[[ Records supplied open ]]
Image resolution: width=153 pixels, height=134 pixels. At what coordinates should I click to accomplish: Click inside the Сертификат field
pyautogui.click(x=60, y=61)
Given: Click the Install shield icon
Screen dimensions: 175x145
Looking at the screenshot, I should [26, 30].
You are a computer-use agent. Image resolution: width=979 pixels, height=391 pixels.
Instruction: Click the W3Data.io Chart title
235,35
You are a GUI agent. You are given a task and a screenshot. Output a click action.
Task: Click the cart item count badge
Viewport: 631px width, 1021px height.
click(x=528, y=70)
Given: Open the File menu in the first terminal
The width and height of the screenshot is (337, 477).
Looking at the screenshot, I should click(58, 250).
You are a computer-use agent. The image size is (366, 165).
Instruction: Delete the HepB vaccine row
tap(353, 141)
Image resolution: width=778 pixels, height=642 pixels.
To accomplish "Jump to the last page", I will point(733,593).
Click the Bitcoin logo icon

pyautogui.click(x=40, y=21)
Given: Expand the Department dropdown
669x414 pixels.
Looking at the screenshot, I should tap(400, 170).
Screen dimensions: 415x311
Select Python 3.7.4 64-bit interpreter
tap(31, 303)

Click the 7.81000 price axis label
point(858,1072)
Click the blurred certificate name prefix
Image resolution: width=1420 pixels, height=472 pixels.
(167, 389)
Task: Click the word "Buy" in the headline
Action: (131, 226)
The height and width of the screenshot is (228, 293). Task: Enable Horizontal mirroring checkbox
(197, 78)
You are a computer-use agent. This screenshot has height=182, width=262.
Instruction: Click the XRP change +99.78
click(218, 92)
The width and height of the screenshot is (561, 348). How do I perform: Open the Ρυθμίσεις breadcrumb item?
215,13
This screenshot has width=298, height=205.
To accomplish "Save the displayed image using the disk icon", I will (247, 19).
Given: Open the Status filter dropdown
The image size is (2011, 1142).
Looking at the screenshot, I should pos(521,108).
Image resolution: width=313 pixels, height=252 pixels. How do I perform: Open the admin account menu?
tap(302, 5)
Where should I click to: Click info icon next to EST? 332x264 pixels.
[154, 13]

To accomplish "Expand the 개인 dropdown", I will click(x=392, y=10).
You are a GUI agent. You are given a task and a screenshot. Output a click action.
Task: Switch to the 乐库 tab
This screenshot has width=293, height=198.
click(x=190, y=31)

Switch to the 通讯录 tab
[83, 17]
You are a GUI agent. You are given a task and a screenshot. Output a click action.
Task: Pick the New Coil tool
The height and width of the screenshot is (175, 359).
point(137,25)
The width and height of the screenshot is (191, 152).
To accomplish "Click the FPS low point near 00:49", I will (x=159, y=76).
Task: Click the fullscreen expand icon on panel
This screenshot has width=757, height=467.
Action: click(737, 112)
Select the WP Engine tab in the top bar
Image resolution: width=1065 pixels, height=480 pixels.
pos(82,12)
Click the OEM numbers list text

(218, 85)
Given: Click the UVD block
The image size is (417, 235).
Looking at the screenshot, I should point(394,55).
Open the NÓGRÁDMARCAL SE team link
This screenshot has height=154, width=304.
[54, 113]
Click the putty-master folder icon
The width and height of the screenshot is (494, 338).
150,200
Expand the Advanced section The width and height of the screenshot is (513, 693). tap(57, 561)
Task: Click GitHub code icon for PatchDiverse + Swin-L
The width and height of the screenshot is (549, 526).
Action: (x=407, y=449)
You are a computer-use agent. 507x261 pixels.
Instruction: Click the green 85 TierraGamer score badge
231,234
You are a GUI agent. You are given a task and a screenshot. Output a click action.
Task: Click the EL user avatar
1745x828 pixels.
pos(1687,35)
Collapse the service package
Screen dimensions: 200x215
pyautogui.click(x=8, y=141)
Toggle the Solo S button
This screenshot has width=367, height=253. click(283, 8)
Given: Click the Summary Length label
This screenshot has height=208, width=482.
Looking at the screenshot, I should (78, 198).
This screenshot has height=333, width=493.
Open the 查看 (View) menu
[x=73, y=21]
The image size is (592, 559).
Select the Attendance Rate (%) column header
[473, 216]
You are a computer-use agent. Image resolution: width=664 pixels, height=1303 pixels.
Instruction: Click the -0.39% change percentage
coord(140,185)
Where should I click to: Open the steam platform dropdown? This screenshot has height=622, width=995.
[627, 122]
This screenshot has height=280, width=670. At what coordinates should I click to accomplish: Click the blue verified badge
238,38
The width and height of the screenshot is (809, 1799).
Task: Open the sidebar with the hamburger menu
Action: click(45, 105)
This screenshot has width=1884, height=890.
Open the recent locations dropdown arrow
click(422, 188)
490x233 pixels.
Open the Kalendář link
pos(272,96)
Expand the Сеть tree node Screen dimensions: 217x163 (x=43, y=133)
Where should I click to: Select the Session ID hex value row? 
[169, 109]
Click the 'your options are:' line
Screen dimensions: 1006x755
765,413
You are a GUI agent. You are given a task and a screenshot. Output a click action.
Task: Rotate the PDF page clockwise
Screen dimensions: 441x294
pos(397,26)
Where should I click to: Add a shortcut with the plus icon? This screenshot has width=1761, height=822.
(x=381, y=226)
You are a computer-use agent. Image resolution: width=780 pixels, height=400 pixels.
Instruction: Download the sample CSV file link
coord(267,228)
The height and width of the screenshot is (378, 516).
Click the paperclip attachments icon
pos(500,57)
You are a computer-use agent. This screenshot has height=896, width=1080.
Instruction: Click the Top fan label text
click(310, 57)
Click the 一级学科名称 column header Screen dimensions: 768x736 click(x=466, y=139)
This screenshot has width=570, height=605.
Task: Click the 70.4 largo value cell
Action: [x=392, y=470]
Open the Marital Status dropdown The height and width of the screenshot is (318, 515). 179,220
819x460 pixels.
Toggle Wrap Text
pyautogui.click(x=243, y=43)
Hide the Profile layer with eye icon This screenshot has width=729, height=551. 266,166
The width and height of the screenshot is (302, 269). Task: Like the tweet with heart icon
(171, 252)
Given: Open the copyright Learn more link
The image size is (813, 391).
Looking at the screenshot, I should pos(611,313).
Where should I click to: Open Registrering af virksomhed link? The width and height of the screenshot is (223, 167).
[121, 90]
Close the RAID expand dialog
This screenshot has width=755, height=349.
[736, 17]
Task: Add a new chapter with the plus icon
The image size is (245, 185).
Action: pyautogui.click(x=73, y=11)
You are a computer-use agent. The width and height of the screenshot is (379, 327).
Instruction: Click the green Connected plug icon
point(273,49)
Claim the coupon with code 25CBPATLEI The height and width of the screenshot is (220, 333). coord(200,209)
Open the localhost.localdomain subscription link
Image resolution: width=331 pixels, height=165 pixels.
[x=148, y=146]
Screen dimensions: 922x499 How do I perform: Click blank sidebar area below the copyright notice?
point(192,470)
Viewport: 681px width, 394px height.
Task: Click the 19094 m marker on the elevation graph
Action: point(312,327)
[[ Records supplied closed ]]
What the exercise asks:
Output an exact copy of each record.

Answer to this exercise:
Image resolution: width=153 pixels, height=134 pixels. At what coordinates should I click to accomplish: Click inside the Сертификат field
pyautogui.click(x=60, y=61)
Given: Click the Install shield icon
Screen dimensions: 175x145
Looking at the screenshot, I should [26, 30].
You are a computer-use agent. Image resolution: width=979 pixels, height=391 pixels.
Instruction: Click the W3Data.io Chart title
235,35
You are a GUI agent. You are given a task and a screenshot. Output a click action.
Task: Click the cart item count badge
Viewport: 631px width, 1021px height.
click(x=528, y=70)
Given: Open the File menu in the first terminal
The width and height of the screenshot is (337, 477).
Looking at the screenshot, I should click(58, 250).
You are a computer-use agent. The image size is (366, 165).
Instruction: Delete the HepB vaccine row
tap(353, 141)
Image resolution: width=778 pixels, height=642 pixels.
To accomplish "Jump to the last page", I will point(733,593).
Click the Bitcoin logo icon

pyautogui.click(x=40, y=21)
Given: Expand the Department dropdown
669x414 pixels.
Looking at the screenshot, I should tap(400, 170).
Screen dimensions: 415x311
Select Python 3.7.4 64-bit interpreter
tap(31, 303)

Click the 7.81000 price axis label
point(858,1072)
Click the blurred certificate name prefix
Image resolution: width=1420 pixels, height=472 pixels.
(167, 389)
Task: Click the word "Buy" in the headline
Action: (131, 226)
The height and width of the screenshot is (228, 293). Task: Enable Horizontal mirroring checkbox
(197, 78)
You are a computer-use agent. This screenshot has height=182, width=262.
Instruction: Click the XRP change +99.78
click(218, 92)
The width and height of the screenshot is (561, 348). How do I perform: Open the Ρυθμίσεις breadcrumb item?
215,13
This screenshot has width=298, height=205.
To accomplish "Save the displayed image using the disk icon", I will (247, 19).
Given: Open the Status filter dropdown
The image size is (2011, 1142).
Looking at the screenshot, I should pos(521,108).
Image resolution: width=313 pixels, height=252 pixels. How do I perform: Open the admin account menu?
tap(302, 5)
Where should I click to: Click info icon next to EST? 332x264 pixels.
[154, 13]

To accomplish "Expand the 개인 dropdown", I will click(x=392, y=10).
You are a GUI agent. You are given a task and a screenshot. Output a click action.
Task: Switch to the 乐库 tab
This screenshot has width=293, height=198.
click(x=190, y=31)

Switch to the 通讯录 tab
[83, 17]
You are a GUI agent. You are given a task and a screenshot. Output a click action.
Task: Pick the New Coil tool
The height and width of the screenshot is (175, 359).
point(137,25)
The width and height of the screenshot is (191, 152).
To accomplish "Click the FPS low point near 00:49", I will (x=159, y=76).
Task: Click the fullscreen expand icon on panel
This screenshot has width=757, height=467.
Action: click(737, 112)
Select the WP Engine tab in the top bar
Image resolution: width=1065 pixels, height=480 pixels.
pos(82,12)
Click the OEM numbers list text

(218, 85)
Given: Click the UVD block
The image size is (417, 235).
Looking at the screenshot, I should point(394,55).
Open the NÓGRÁDMARCAL SE team link
This screenshot has height=154, width=304.
[54, 113]
Click the putty-master folder icon
The width and height of the screenshot is (494, 338).
150,200
Expand the Advanced section The width and height of the screenshot is (513, 693). tap(57, 561)
Task: Click GitHub code icon for PatchDiverse + Swin-L
The width and height of the screenshot is (549, 526).
Action: (x=407, y=449)
You are a computer-use agent. 507x261 pixels.
Instruction: Click the green 85 TierraGamer score badge
231,234
You are a GUI agent. You are given a task and a screenshot. Output a click action.
Task: Click the EL user avatar
1745x828 pixels.
pos(1687,35)
Collapse the service package
Screen dimensions: 200x215
pyautogui.click(x=8, y=141)
Toggle the Solo S button
This screenshot has width=367, height=253. click(283, 8)
Given: Click the Summary Length label
This screenshot has height=208, width=482.
Looking at the screenshot, I should (78, 198).
This screenshot has height=333, width=493.
Open the 查看 (View) menu
[x=73, y=21]
The image size is (592, 559).
Select the Attendance Rate (%) column header
[473, 216]
You are a computer-use agent. Image resolution: width=664 pixels, height=1303 pixels.
Instruction: Click the -0.39% change percentage
coord(140,185)
Where should I click to: Open the steam platform dropdown? This screenshot has height=622, width=995.
[627, 122]
This screenshot has height=280, width=670. At what coordinates should I click to accomplish: Click the blue verified badge
238,38
The width and height of the screenshot is (809, 1799).
Task: Open the sidebar with the hamburger menu
Action: click(45, 105)
This screenshot has width=1884, height=890.
Open the recent locations dropdown arrow
click(422, 188)
490x233 pixels.
Open the Kalendář link
pos(272,96)
Expand the Сеть tree node Screen dimensions: 217x163 (x=43, y=133)
Where should I click to: Select the Session ID hex value row? 
[169, 109]
Click the 'your options are:' line
Screen dimensions: 1006x755
765,413
You are a GUI agent. You are given a task and a screenshot. Output a click action.
Task: Rotate the PDF page clockwise
Screen dimensions: 441x294
pos(397,26)
Where should I click to: Add a shortcut with the plus icon? This screenshot has width=1761, height=822.
(x=381, y=226)
You are a computer-use agent. Image resolution: width=780 pixels, height=400 pixels.
Instruction: Download the sample CSV file link
coord(267,228)
The height and width of the screenshot is (378, 516).
Click the paperclip attachments icon
pos(500,57)
You are a computer-use agent. This screenshot has height=896, width=1080.
Instruction: Click the Top fan label text
click(310, 57)
Click the 一级学科名称 column header Screen dimensions: 768x736 click(x=466, y=139)
This screenshot has width=570, height=605.
Task: Click the 70.4 largo value cell
Action: [x=392, y=470]
Open the Marital Status dropdown The height and width of the screenshot is (318, 515). 179,220
819x460 pixels.
Toggle Wrap Text
pyautogui.click(x=243, y=43)
Hide the Profile layer with eye icon This screenshot has width=729, height=551. 266,166
The width and height of the screenshot is (302, 269). Task: Like the tweet with heart icon
(171, 252)
Given: Open the copyright Learn more link
The image size is (813, 391).
Looking at the screenshot, I should pos(611,313).
Where should I click to: Open Registrering af virksomhed link? The width and height of the screenshot is (223, 167).
[121, 90]
Close the RAID expand dialog
This screenshot has width=755, height=349.
[736, 17]
Task: Add a new chapter with the plus icon
The image size is (245, 185).
Action: pyautogui.click(x=73, y=11)
You are a computer-use agent. The width and height of the screenshot is (379, 327).
Instruction: Click the green Connected plug icon
point(273,49)
Claim the coupon with code 25CBPATLEI The height and width of the screenshot is (220, 333). coord(200,209)
Open the localhost.localdomain subscription link
Image resolution: width=331 pixels, height=165 pixels.
[x=148, y=146]
Screen dimensions: 922x499 How do I perform: Click blank sidebar area below the copyright notice?
point(192,470)
Viewport: 681px width, 394px height.
Task: Click the 19094 m marker on the elevation graph
Action: point(312,327)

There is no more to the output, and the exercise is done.